### AUFGABE 1
Wie lässt sich der Artikel über das JMStV-Camp in Essen in zwei Sätzen zusammenfassen?
### AUFGABE 2
Führst du den Artikel über das JMStV-Camp in Essen im Anschluss an seinen letzten Satz fort?

── ARTIKEL ──

Wie soll es weitergehen mit dem Jugendmedienschutz-Staatsvertrag (JMStV)? Nach der im Dezember 2010 gescheiterten Novellierung des Gesetzeswerks haben sich am Samstag in Essen Politiker, Netzaktivisten und Pädagogen beim JMStV-Camp getroffen, um über einen Neubeginn zu beraten. Das Barcamp zeigte: Die Lager sind noch weit voneinander entfernt.

Zahlreiche Teilnehmer des Treffens stellten die Grundlage für den Staatsvertrag überhaupt in Frage. Der Medienpädagoge Guido Brombach meinte nach dem Sichten von Langzeitstudien zum Mediennutzungsverhalten von Kindern und Jugendlichen, dass der JMStV keine realen Probleme löse. Frage man beispielsweise Jugendliche nach den Gefahren des Netzes, kämen jugendgefährdende Inhalte gar nicht vor; stattdessen gehe es ihnen um Grooming und Mobbing im Internet. Allenfalls sechs Prozent der Kinder komme mit pornografischen Darstellungen in Kontakt. 54 Prozent von ihnen suchten anschließend Gespräche mit Eltern und Freunden, 24 Prozent hörten einige Zeit auf, das Internet zu nutzen. Untersuchungen zeigten zwar, dass die Nutzung des Internets zur schriftlichen Kommunikation mit sinkendem Bildungsgrad stark abnehme, stattdessen steige die Nutzung von Online-Spielen. Inwieweit die mündliche Kommunikation in Multiplayer-Spielen eine Rolle spielt, wurde aber in Langzeit-Studien noch nicht erfasst.

Welche Schlüsse aus solchen Zahlen gezogen werden können, war in Essen umstritten. Der nordrhein-westfälische Staatssekretär Marc Jan Eumann (SPD) versuchte die Erwartungen an eine neue empirische Herangehensweise zu dämpfen: "Nach 50 Jahren Wirkungsforschung sind wir immer noch Fehlern der Wissenschaft ausgeliefert." Immerhin sei deutlich geworden: "Wer mobbt, mobbt auch digital", fasste Eumann zusammen.

───
── MATERIALLISTE ──

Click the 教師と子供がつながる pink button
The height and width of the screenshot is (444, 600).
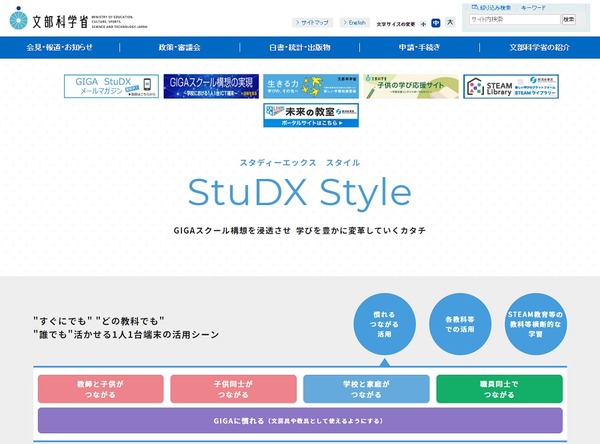tap(100, 388)
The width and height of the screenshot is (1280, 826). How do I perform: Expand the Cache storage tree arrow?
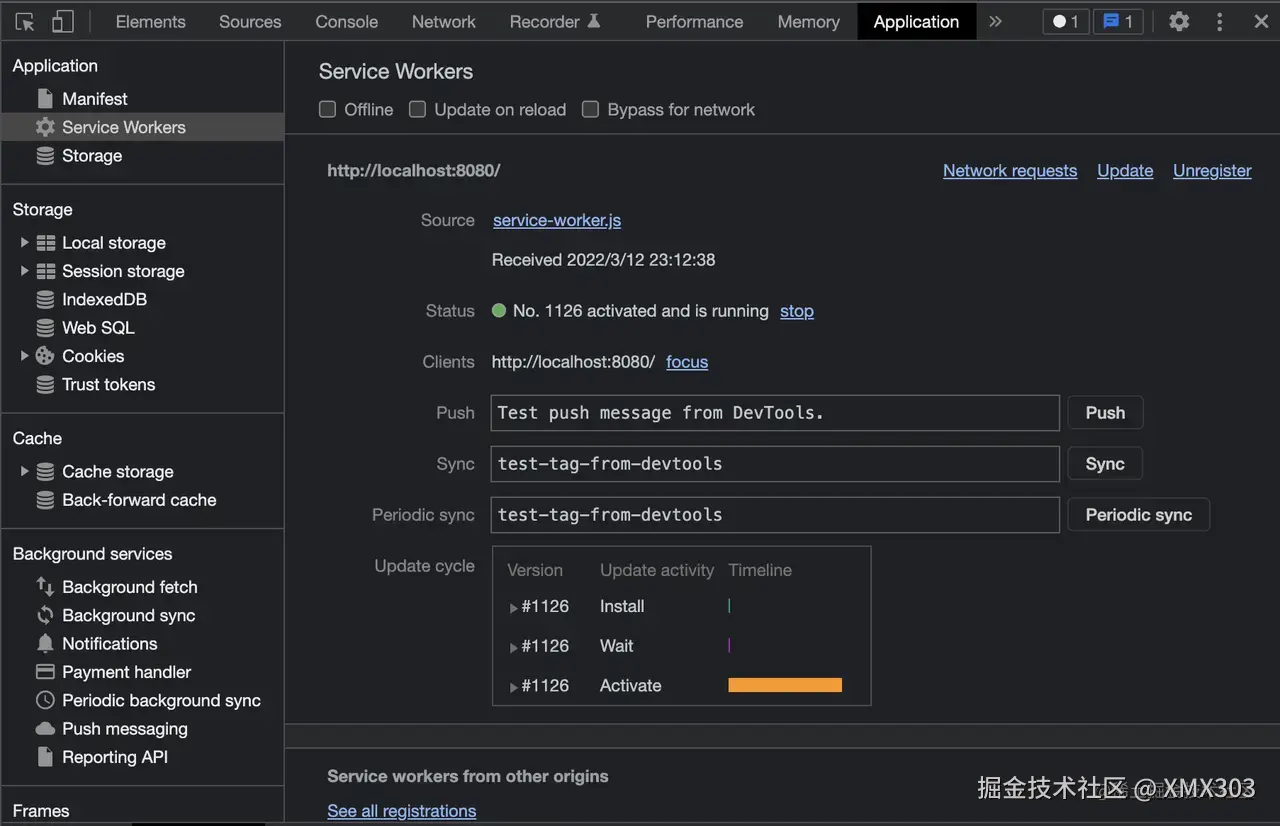coord(25,472)
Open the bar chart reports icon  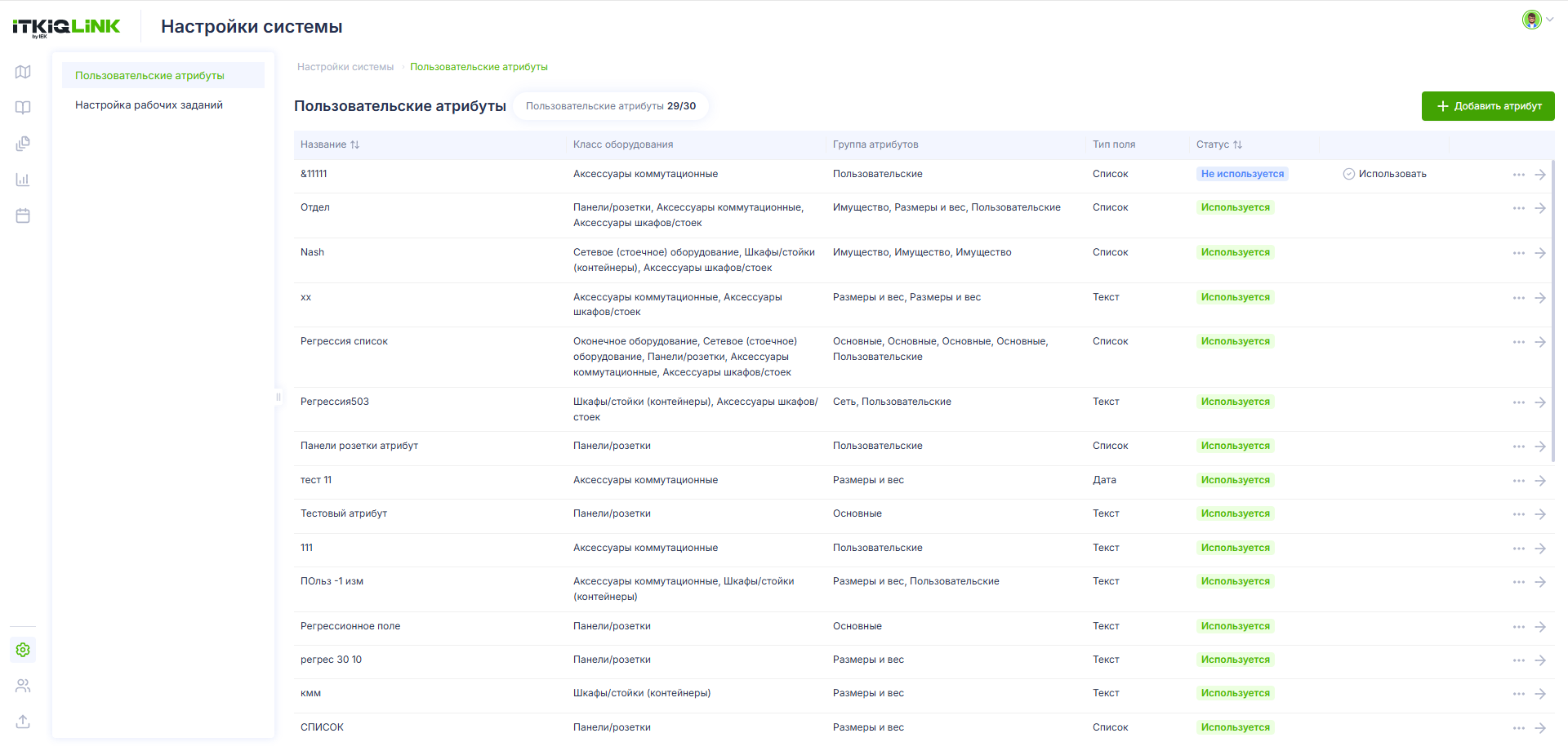click(23, 180)
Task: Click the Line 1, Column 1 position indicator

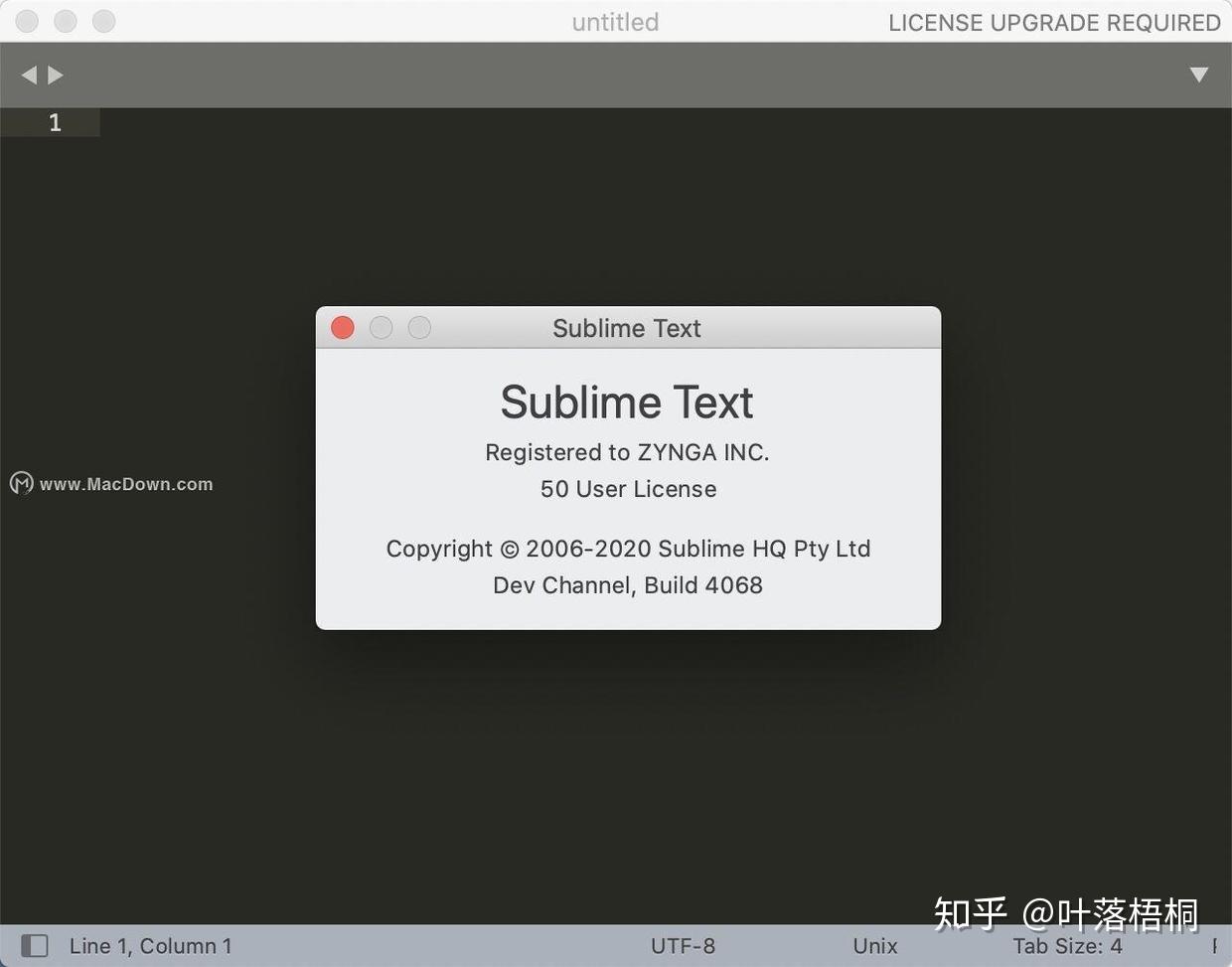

───

### ERGEBNIS 1
Nach der im Dezember 2010 gescheiterten Novellierung des Jugendmedienschutz-Staatsvertrags berieten Politiker, Netzaktivisten und Pädagogen am Samstag beim JMStV-Camp in Essen über einen Neubeginn, wobei sich zeigte, dass die Lager noch weit voneinander entfernt sind. Der Medienpädagoge Guido Brombach meinte, der JMStV löse keine realen Probleme, während der nordrhein-westfälische Staatssekretär Marc Jan Eumann (SPD) die Erwartungen an eine neue empirische Herangehensweise zu dämpfen versuchte.

### ERGEBNIS 2
Während die einen die Konfrontation mit unerwünschten Inhalten als Teil des normalen sozialen Lebens ansahen, wollen andere Kinder so gut wie möglich vor für sie ungeeigneten Inhalten schützen. "Ich will nicht, dass meine Jugendlichen Spiele spielen, wo man reihenweise Menschen abschießt", erklärte ein Betreuer einer Jugendeinrichtung auf der Konferenz. Der Gesetzgeber lasse den Jugendeinrichtungen keine andere Wahl, als den Zugang zu bestimmten Seiten zu filtern. Positiv daran sei, dass man über die Sperrmeldung mit Jugendlichen ins Gespräch kommen könne.

Die medienpolitische Sprecherin der Grünen-Bundestagsfraktion Tabea Rößner warnte davor, das Problem alleine auf die Eltern abzuwälzen. So lasse sich ihre Tochter kaum eine komplette Überwachung ihres Medienkonsums gefallen. Der Gesetzgeber sei in der Pflicht, schließlich sei die Aufgabe des Jugendmedienschutzes im Grundgesetz verankert.

Dem Wunsch nach einer Förderung der Medienkompetenz von Kindern schließen sich alle Beteiligten an – doch wie dieser umgesetzt werden soll, ist noch unklar. Gerade in Schulen und Jugendeinrichtungen seien die Betreuer unzureichend ausgebildet, um die Heranwachsenden einen kompetenten Umgang mit dem Internet zu lehren. Auch die Medienkompetenz der viel zitierten "digital natives", die das Internet seit frühester Jugend kennen, sei gemischt. So berichtete eine Lehrerin von ernüchternden Erfahrungen bei der Arbeit mit 16-Jährigen: "Sie können ICQ und Facebook – aber sie können nicht mit dem Netz arbeiten."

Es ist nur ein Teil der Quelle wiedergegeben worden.